Montgomery Township was attractive from the start because the same houses that were built here were being built in Lower Gwynedd next door but for $100,000 more, he says.
"Here, there was more bang for your buck, and the distance was not enough to matter," Segal says.
"Houses here are moderately priced, and the North Penn School District taxes are reasonable and not expected to rise, since its high school is already built," Williams says, comparing it to Upper Dublin and to Wissahickon, which may need a new secondary school.
The prices are attractive to first-time buyers, the agents say.
"There are a lot of starter houses," Segal says. "It is a place where you can buy a two-bedroom condo for $140,000 and move up without leaving town."

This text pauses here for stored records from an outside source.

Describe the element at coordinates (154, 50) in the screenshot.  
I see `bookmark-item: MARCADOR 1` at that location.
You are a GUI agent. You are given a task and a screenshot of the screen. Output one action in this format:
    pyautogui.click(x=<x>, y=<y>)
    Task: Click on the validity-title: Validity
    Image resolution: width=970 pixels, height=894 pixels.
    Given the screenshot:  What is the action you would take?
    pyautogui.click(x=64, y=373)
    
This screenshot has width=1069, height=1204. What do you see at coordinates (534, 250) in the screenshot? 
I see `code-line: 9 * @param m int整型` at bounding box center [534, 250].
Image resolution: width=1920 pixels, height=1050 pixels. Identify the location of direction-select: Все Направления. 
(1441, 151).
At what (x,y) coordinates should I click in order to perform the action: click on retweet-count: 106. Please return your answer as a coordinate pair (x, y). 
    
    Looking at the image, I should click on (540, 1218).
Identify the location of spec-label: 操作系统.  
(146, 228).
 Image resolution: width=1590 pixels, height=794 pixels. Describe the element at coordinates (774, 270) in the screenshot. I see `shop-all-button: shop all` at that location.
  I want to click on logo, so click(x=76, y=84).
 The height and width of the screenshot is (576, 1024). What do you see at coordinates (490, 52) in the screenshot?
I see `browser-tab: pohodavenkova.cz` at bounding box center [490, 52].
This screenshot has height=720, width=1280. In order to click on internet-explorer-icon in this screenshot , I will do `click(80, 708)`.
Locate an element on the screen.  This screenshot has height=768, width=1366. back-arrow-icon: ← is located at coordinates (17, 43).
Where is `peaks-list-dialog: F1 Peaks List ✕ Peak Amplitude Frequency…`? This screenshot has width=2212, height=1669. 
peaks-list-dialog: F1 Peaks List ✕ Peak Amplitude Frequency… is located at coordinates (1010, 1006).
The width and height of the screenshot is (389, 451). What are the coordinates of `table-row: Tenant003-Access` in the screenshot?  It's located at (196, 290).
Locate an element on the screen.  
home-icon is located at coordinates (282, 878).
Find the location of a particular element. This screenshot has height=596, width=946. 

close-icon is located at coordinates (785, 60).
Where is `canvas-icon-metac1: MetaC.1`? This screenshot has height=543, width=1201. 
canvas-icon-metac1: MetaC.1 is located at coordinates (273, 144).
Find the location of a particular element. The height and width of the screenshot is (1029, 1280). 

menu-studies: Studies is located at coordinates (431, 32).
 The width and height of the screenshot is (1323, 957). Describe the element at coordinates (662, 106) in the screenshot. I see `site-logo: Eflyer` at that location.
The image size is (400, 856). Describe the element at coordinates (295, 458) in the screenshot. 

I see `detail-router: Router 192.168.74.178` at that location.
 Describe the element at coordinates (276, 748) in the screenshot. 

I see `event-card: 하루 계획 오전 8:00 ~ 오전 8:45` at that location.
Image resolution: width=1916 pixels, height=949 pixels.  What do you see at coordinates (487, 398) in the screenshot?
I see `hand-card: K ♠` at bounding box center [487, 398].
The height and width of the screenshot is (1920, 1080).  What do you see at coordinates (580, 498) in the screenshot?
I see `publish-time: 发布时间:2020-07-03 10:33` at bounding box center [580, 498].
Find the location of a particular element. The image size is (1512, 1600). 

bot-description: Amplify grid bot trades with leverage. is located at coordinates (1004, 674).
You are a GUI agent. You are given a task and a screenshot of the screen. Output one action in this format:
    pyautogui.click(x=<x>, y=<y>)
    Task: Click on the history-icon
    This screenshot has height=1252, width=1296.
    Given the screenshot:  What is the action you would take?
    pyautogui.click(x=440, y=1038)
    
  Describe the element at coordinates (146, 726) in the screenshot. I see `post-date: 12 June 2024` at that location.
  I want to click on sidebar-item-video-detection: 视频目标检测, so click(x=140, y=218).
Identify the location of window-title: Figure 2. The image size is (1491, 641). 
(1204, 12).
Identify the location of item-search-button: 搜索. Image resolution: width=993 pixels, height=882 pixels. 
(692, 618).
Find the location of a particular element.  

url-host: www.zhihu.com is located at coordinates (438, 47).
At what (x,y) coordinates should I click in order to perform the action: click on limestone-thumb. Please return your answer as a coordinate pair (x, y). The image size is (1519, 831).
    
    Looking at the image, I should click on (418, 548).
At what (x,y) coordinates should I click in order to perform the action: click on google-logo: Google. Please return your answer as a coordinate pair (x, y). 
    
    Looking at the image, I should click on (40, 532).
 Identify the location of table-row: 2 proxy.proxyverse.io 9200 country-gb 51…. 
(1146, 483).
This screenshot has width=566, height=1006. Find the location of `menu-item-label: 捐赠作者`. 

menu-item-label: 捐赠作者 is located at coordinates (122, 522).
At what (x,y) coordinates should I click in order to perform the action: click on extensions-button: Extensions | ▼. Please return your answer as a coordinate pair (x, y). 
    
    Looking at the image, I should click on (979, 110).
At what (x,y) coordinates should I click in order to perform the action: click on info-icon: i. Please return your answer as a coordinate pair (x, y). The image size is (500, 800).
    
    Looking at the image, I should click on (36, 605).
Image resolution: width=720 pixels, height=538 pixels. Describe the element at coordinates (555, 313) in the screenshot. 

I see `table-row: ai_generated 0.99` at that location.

Of the houses sold in the last year, just 31 were above $500,000, he says.
The vast majority are $200,000 to $450,000, in "developments of 25-year-old Colonials with three to four bedrooms and 21/2 baths on lots of a quarter-acre," Segal says.
There are some larger lots, and some ranchers that, at 40 to 50 years old, predate the housing boom.
"I showed a rancher the other day," Williams said. "There just aren't that many here."
One bit of new construction is not residential and is about to make its debut on the Montgomery Township scene. Residents will gather Oct. 24 for the dedication of the new community recreation center, a 40,000-square-foot, state-of-the-art facility at Horsham and Stump Roads that has been four years in the making.
The center is on the 12-acre site of what was to have been an office center, purchased below market value from Univest Bank, which had foreclosed on it, the township says.
"Montgomery Township draws a lot of families," Segal says. "It is truly a suburban community."